While marriage isn’t as much of a foregone conclusion as it used to be, many of us have still been bamboozled into thinking that as long as we find the right person and hurry to the altar, everything will be magically alright. It’s about time we stopped living a lie and realize that not getting married may actually be better off for you and your relationship in the long run.
- You don’t need a piece of paper to tell you how you feel. Getting married doesn’t guarantee anything except maybe tax and insurance benefits. If you really love someone and know that you want to keep doing that for as long as you can, why do you need a church or the government to come in and validate your emotions? Marriage won’t make your commitment or relationship stronger—that’s entirely up to you.
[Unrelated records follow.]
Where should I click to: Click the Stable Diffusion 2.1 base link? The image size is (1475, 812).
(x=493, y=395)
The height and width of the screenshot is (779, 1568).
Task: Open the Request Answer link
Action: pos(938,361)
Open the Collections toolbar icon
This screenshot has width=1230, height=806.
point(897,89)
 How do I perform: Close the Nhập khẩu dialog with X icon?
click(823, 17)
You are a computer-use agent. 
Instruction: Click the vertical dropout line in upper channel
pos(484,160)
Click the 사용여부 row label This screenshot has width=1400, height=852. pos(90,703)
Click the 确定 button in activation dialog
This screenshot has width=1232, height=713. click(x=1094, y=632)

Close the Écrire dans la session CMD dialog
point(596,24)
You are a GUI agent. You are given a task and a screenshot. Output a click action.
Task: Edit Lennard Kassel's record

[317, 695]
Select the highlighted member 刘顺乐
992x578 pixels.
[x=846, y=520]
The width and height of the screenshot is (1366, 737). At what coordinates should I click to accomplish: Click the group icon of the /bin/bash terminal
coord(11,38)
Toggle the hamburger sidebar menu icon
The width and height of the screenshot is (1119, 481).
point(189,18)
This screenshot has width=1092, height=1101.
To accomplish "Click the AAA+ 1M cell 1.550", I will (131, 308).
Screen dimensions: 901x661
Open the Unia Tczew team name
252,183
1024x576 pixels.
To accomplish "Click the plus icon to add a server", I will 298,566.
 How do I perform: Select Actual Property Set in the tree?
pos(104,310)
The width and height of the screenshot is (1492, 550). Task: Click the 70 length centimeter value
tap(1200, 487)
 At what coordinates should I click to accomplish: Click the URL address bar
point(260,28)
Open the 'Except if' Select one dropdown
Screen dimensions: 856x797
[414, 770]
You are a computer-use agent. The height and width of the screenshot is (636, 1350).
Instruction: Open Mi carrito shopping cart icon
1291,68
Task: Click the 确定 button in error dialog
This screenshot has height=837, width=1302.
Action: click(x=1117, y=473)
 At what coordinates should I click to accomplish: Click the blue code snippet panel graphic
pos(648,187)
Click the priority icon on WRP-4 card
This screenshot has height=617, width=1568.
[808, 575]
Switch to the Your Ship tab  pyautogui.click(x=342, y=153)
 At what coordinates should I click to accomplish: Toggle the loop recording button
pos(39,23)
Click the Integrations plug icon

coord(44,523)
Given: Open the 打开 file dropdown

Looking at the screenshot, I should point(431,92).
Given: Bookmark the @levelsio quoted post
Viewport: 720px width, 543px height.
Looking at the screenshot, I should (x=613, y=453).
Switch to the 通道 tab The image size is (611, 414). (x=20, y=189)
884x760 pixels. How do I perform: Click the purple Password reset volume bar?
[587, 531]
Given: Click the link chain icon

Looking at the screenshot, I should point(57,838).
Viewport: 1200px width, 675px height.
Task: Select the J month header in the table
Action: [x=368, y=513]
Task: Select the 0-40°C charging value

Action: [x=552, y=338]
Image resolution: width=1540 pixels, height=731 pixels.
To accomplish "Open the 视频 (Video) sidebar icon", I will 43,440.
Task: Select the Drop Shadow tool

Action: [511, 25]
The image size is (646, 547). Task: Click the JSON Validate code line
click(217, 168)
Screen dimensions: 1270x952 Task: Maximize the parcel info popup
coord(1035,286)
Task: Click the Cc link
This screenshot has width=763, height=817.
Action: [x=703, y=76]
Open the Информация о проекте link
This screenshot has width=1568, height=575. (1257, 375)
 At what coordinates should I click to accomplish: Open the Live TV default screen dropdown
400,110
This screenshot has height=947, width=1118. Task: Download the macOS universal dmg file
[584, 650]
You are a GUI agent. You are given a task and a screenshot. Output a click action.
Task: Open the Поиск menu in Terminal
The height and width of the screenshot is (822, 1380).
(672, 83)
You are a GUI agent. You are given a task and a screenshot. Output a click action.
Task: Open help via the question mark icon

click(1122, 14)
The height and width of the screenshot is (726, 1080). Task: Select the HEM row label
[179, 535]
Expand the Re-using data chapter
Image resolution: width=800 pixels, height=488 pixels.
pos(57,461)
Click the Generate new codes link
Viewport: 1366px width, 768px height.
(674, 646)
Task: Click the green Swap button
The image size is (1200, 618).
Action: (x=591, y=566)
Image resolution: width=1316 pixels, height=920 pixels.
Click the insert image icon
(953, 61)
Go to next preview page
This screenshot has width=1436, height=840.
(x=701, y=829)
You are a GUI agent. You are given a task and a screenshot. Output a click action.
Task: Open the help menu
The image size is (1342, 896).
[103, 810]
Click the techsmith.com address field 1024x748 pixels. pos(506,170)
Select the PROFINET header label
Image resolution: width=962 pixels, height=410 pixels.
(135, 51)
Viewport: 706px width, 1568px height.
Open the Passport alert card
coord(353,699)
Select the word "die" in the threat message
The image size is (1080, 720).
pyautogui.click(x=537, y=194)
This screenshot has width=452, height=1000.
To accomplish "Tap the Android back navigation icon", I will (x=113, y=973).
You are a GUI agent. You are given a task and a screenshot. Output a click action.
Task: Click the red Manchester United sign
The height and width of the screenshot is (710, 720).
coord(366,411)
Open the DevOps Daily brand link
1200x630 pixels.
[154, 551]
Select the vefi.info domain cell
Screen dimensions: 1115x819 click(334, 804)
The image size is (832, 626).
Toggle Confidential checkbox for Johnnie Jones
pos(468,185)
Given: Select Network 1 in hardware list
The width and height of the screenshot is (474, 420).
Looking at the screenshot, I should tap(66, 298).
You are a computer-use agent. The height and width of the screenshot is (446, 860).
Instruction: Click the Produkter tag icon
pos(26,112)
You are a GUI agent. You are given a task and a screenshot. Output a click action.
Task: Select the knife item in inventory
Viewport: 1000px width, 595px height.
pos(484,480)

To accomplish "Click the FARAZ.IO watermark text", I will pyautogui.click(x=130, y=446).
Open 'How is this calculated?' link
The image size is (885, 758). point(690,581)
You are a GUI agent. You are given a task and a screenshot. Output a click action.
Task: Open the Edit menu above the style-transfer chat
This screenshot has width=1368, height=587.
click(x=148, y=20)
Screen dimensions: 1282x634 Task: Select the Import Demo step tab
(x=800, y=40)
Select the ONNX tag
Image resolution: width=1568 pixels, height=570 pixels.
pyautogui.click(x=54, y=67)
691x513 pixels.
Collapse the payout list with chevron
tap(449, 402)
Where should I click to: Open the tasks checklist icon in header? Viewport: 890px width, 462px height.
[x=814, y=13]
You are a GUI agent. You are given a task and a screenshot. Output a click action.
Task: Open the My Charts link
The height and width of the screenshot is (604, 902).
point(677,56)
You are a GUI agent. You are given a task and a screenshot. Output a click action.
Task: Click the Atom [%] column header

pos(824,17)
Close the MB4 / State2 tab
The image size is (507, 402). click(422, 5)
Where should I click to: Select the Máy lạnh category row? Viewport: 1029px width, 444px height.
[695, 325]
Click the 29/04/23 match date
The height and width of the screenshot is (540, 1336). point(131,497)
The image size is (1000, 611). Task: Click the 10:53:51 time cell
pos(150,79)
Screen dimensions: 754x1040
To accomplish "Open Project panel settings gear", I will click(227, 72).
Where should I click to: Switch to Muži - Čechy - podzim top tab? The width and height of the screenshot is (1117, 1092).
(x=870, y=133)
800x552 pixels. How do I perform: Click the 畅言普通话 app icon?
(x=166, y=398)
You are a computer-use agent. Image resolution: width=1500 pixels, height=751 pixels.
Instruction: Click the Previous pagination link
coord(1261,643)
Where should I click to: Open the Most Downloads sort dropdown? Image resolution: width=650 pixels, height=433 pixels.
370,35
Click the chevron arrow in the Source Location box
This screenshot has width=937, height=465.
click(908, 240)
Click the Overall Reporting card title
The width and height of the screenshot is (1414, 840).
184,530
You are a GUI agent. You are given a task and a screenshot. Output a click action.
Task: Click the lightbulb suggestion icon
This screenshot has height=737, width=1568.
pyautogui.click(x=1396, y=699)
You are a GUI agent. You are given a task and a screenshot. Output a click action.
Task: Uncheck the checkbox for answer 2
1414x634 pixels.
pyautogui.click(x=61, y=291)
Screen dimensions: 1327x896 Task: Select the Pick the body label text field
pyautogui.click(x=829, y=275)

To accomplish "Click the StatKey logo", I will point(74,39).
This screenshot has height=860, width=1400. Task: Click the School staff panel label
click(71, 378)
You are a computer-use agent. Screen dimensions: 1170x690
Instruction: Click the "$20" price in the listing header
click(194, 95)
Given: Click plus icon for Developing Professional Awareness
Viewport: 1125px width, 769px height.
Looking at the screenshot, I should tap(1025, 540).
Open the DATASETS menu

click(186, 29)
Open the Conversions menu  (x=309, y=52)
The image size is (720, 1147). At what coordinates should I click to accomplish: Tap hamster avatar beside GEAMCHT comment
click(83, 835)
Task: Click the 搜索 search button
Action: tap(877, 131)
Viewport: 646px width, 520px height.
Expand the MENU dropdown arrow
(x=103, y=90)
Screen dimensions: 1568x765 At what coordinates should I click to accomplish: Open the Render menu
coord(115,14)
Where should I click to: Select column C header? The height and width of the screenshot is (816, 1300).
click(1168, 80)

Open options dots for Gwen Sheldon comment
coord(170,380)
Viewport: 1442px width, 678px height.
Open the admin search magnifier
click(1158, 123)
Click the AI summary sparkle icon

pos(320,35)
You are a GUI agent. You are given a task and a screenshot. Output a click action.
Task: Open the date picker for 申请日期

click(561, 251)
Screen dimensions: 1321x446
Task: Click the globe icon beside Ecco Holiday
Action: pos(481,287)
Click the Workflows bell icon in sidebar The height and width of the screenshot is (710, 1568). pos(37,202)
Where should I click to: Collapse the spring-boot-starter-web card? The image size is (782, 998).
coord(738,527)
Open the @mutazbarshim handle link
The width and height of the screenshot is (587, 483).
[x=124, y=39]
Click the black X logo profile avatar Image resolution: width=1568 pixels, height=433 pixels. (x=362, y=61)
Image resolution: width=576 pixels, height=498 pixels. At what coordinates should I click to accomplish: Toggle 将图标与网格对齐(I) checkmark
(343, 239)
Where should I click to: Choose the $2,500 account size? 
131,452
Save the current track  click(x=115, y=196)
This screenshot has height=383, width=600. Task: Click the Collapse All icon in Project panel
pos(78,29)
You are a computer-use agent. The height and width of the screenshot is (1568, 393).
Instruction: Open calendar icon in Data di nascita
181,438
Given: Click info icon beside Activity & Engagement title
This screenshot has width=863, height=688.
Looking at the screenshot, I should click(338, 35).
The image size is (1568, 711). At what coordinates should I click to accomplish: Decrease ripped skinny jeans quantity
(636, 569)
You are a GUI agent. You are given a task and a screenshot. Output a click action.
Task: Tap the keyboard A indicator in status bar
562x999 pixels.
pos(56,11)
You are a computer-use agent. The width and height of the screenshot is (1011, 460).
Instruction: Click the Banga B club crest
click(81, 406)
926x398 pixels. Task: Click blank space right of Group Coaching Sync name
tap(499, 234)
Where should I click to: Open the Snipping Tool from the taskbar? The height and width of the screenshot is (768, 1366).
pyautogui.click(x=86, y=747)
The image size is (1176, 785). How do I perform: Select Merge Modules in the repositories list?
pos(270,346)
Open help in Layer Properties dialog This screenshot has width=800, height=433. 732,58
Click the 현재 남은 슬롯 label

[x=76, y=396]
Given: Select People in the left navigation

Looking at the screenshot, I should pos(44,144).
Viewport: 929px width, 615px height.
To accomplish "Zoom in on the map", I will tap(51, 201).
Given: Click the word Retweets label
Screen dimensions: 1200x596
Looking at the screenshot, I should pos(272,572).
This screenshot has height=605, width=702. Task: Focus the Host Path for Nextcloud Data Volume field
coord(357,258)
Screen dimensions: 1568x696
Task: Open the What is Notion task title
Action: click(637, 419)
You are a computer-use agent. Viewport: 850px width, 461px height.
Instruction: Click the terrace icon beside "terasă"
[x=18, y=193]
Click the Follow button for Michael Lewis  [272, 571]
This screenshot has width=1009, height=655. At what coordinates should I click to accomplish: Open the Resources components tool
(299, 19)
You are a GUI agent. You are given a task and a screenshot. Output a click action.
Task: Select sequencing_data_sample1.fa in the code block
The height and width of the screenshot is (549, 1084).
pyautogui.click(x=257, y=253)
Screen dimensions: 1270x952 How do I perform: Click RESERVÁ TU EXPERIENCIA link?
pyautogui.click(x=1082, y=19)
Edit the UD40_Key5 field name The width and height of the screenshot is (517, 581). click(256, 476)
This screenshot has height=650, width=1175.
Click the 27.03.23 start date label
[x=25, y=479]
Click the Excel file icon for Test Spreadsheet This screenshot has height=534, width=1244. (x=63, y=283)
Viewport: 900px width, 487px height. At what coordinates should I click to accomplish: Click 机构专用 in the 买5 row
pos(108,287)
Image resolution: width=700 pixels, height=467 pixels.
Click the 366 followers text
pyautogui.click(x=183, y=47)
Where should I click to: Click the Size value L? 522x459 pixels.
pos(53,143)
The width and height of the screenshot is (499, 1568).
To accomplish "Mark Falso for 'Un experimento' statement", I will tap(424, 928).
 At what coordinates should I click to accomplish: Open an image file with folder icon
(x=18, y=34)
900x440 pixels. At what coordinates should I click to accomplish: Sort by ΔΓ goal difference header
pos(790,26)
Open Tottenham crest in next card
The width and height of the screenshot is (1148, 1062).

- Life changes are welcome. I’m the sort of person who needs to have flexibility in life. I want to know that I can wake up one morning and decide to go live in a different state for a while or switch to a different job. It’ll be difficult to this if I had a husband to take into consideration. If the person I’m dating isn’t quite cool with the idea, I can still decide to up and leave without everything crashing down. Never getting married leaves room for you to keep growing and discovering yourself because you won’t be weighed down by another person.
- It gives you an easy way out. Breakups are hard enough to deal with. Imagine having to go through the upsetting and incredibly stressful process of filing for divorce and dividing assets and all that stuff. Just knowing that you have the option of simply ending a relationship — even if you don’t plan to use it — gives you a lot more freedom to be happy and to see just how far love can take you. Sure, things not working out is going to suck, but it’ll suck a hundred times less than ending a marriage.
- Getting married won’t make you feel more satisfied. Contrary to popular opinion, studies have shown that couples who get married tend to feel less happy and content with their lives as the years go by. Sure, the honeymoon phase is going to feel like you’re walking on clouds, but what comes after is going to slowly suck the joy out of the relationship. What your love needs to survive and maintain happiness is a close bond with your partner, not a piece of paper.
- The pressure cooker loses most of its power. When you’re just a couple, there are fewer expectations forced on your shoulders. Not having to worry about the many ways that you screw things up is freeing because it lets you settle down and enjoy what you have. Even as a single woman, my dating life was a lot more fulfilling. I wasn’t trying to take my relationships to where I thought they were supposed to be headed. I didn’t lose sleep because things weren’t moving fast enough. I found peace in just knowing that dating in itself is a beautiful experience. Loving someone and learning how to be with them is really all there is to relationships; getting married is just introducing a complicated twist. It’s near impossible to not be happy in your love life once you realize this.
- You’re free to remain your own person. I know that as long as you’re in a healthy relationship, you still get to retain your individuality, but let’s not pretend that marriage (no matter how perfect it is) doesn’t stifle that. The truth is that you’re going to have to give up a lot of what defines you as a person if you decide in getting married, and this doesn’t always lead to very happy endings.
- For better or worse can put you in chains. People grow out of love all the time, but when that happens after you’re already married, it becomes a lot harder to walk away. There are too many things holding you back from the cost of the wedding to what people will think. Even when it’s causing a lot of pain for everyone involved, the vows you took might stop from taking a clean break until all you have left are bitterness and regret.
- It unlocks a new level of comfort. When you let go of societal pressures that make marriage the end goal and ultimate value of all relationships, you’ll finally be able to enjoy complete freedom with your partner. You can decide what you want out of your relationship and the things that are really important to you. It’s great because now you know that the person you’re with really wants a life with you not just a title to slack under, so you can let yourself go and experience love in new and exciting ways.